In much the same way as Dubya Bush resolves situations by applying the death penalty, one of his supporters is calling for a very similar axe to fall on the heads of Computer Associates. His gripe is that CA just isn't innovating. His resolution is to install himself as the chairman.
Sam Wyly, a billionaire Texan, has this week launched a proxy bid to take over the helm of CA. If successful he is planning to split CA into four operating units and return investor value to the firm. He claims that, 'By any performance measure - stock price, financial growth or customer satisfaction - Computer Associates has clearly under performed against its peer companies.'
Wyly, if truth be told, could have something of a valid point. In many ways CA could look better by being restructured along its technology lines. And, you could argue, that CA's pro-forma invoicing, which has resulted in a bout of bad press recently, does make the firm somewhat unnacountable for a couple of years - because previous results will be incomparable to current results. You could also argue that he has some claim to the company, having sold Sterling Software to CA for $4 billion recently.

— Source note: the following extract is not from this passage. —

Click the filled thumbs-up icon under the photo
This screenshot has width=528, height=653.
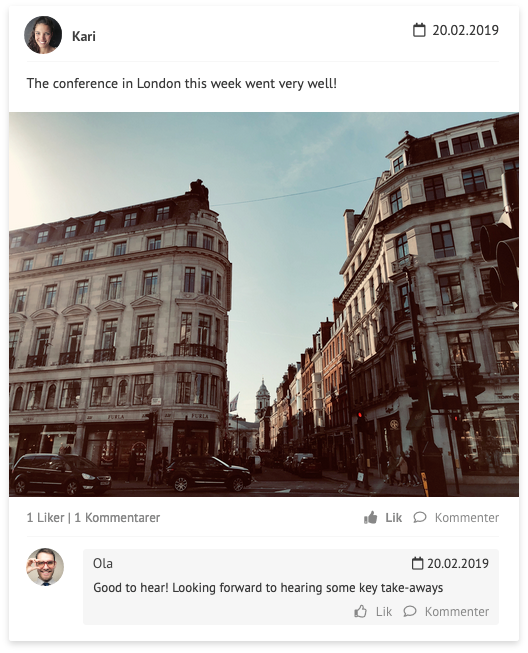(x=370, y=518)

However, Wyly's campaign, you could argue, reeks of opportunism and personal politics - with adverts in the New York Times criticising CA's management team for smiling. Further to that, he looks to be milking a run of bad press that CA has suffered recently and is using this as grounds for his instatement as chairman.
CA, as you might imagine, is keeping pretty tight-lipped about the whole affair. It has said that it wholeheartedly disagrees with Wyly and that its stock has risen 72 per cent over the past six months.
Further to that, the firm has had the backing of one of its biggest shareholders, a Swiss investor called Walter Haefner who owns 21 per cent of the firm. He has written to Wyly stating that he is confident in the ability of CA's management team. Fidelity Investments, another major shareholder, is so far said to have kept quiet.
Wyly, in a typically bullish fashion, says that CA should allow all of its shareholders to vote on his proposal. But, presumably, CA's argument is why should they listen to Wyly? CA has consistently done exactly what is says it is going to do - in terms of revenues, growth and overall performance - and bad press doesn't mean that will change.
Further to that, CA's management team, which consists of founders Charles Wang and Sanjay Kumar amongst others, has already created one of the world most successful software companies. Wyly, on the other hand, hasn't.
But, you can't write him off. He is undoubtedly a successful entrepreneur and a force to be reckoned with. That doesn't mean that he is the man to return investor value to the company of course. But it does mean that, with the annual general meeting of shareholders approaching, CA could have an interesting battle on its hands.